Il y a une sorte de partition à plusieurs instruments, voix sur l’identité polychrome de l’île : les scènes de genre et les paysages de Lesquelin, Béton et Mallet, de Lydie Puyjarinet, Claire Grasset, Déborah Roubane…, les recherches abstraites de Tony Manglou et les créations d’une kyrielle de nouveaux venus au gré des installations post-diplômes ou mutations…

Kako a découvert l’art au cours de son parcours scolaire. L’enseignement de Labor Robert, Professeur d’art au Lycée du Tampon, a été déterminant dans sa culture artistique. Dans la lignée de Bertrand Boyer, Labor Robert s’est formé dans les écoles d’art en France Métropolitaine avant de revenir dans l’île pour pratiquer un art moderne, quelques fois d’avant-garde.
L’influence des mouvements d’art contemporains est confortée par le dynamisme de la galerie Mengin à soutenir des artistes indigènes (Jean-Bernard Grondin, Alix Pothin) et à faire venir travailler au L.A.C (Lieu d’Art Contempo­rain) des pointures internationales avec qui Kako sympathise parfois comme avec les époux Weiss et Hervé Di Rosa. Le Réunionnais développe une démarche encadrée par ces figures tutélaires. Il est porté par l’élan artistique des dernières années dans l’île. La connaissance du métissage – miracle réunionnais passe par le Tour des origines d’un nouveau monde. Kako a entrepris comme principe de sa création plastique de se rendre dans les pays source des migrations non européennes – et pourquoi pas européennes – de La Réunion. Après la Chine, l’Inde ! L’artiste s’est rendu en trois voyages dans le Gujarat et le Tamil Nadu. Il a pris des photo­graphies dont la sélection fait l’objet d’un tirage numérique de 1 m sur 1 m 50 de format sur toile préparée et de tirages de format plus réduit, mais en grand nombre sur papier. Les supports sont sérigraphiés de motifs religieux anciens indiens notamment. Le travail de recomposition et de retouche s’achève à l’acrylique, à l’encre de Chine en noir et blanc. Masques, portraits, personnages et troncs.

Le tronc d’arbre est constant dans la prise de vue ou alors il est rajouté, dessiné.

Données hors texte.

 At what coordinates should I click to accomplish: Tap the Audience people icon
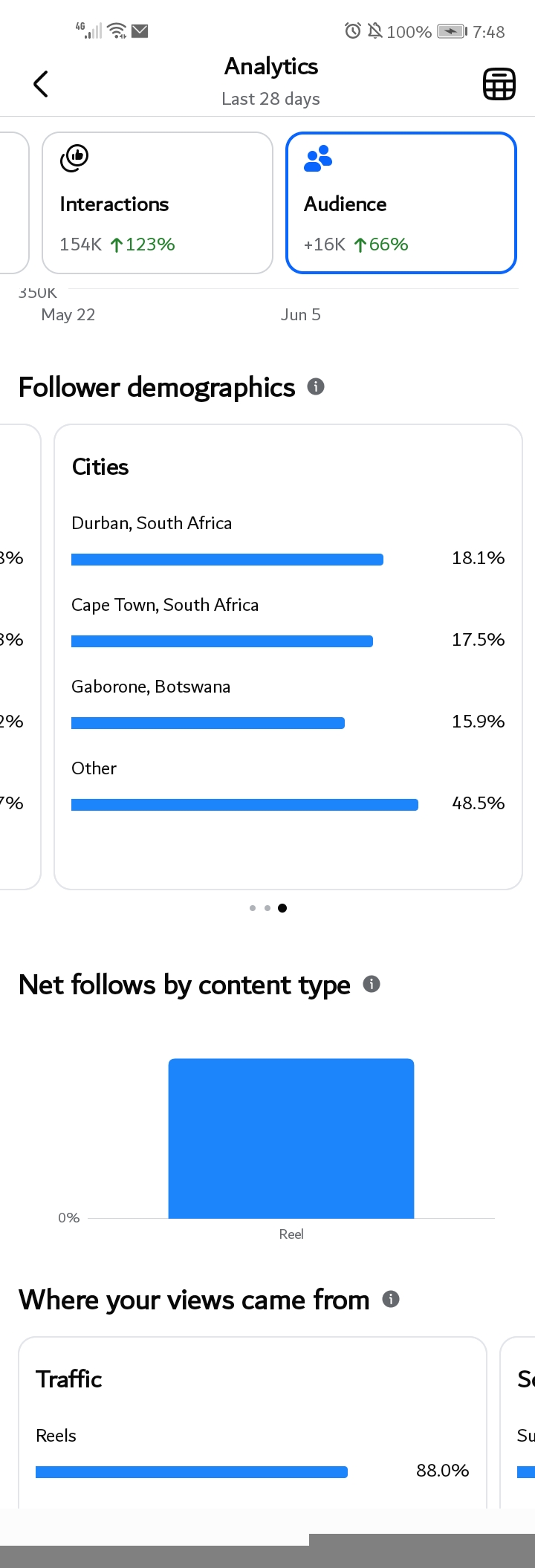click(318, 158)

Le pandanus est l’arbre privilégié de séries de peintures. Pandanus des Hauts vacoa marron endémique. Vacoa des bas – pinpin – aux origines pacifiques malaises exotiques. Racines aériennes et multiples. Tronc – tige. Comme le goni (toile de jute), le ballot et la tente faits à partir des feuilles vacoa font partie des marqueurs de la réunionnité, en concurrence avec les emballages modernes en plastique qui correspondent davantage aux normes européennes. Faculté d’adaptation dans le monde tropical en évolution.

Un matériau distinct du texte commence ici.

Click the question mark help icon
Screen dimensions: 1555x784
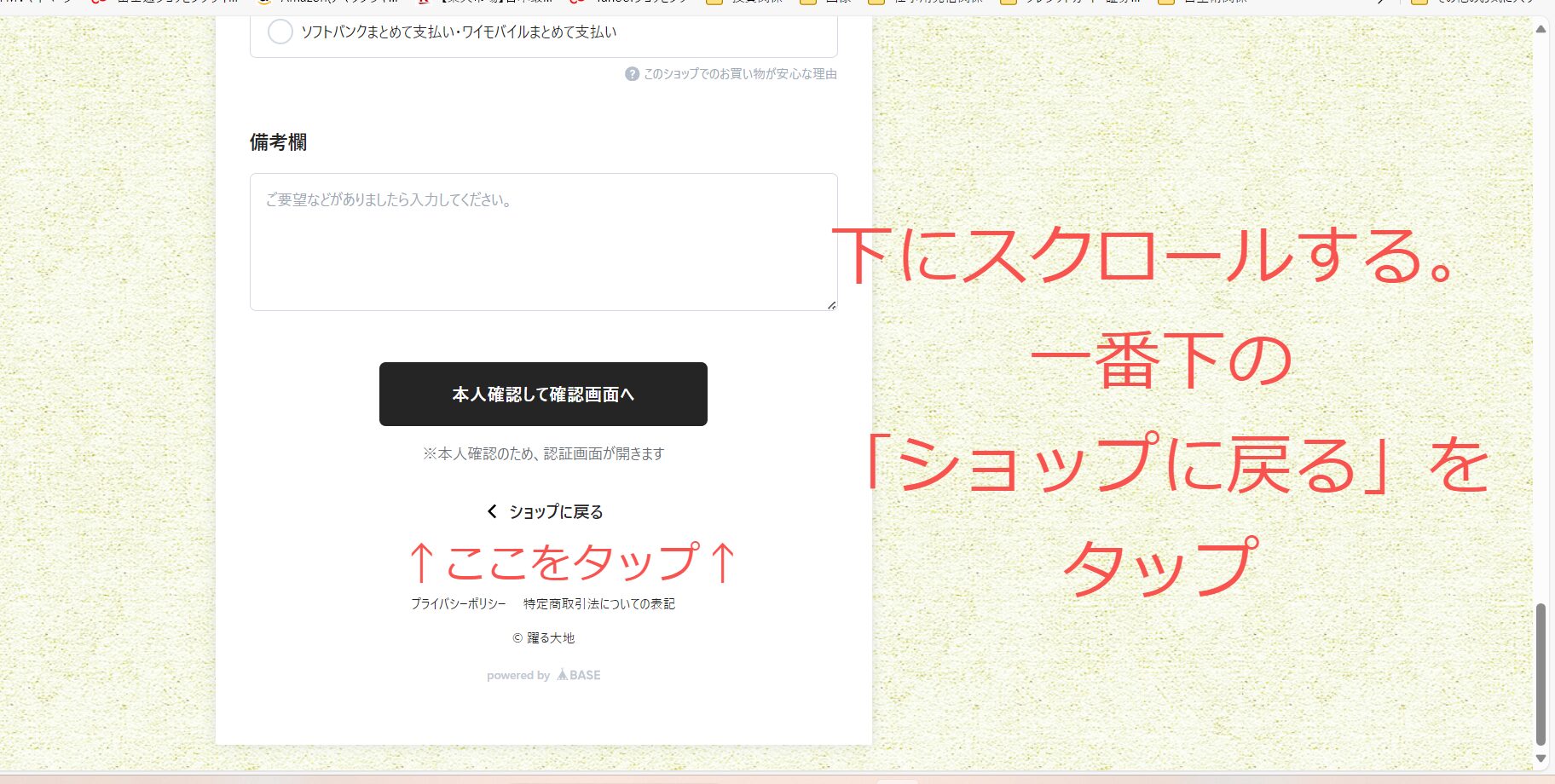(632, 74)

Kako entreprend une sorte d’artgénéalogie. Les origines deviennent accessibles par une économisation des identités. Les voyages – promenades voudraient relier au présent une réalité douloureuse du passé. Il s’agit sûrement d’une tentative de conjurer les peurs liées aux migrations, une façon d’adoucir la brutalité du déchire­ment lié à l’exil, une réconciliation des mémoires racinées – forcées ou volontaires – d’hier, aujourd’hui et demain.

Préface du catalogue d’exposition Le tour des origines d’un nouveau monde – Made in India, édition Kf actory, 2013.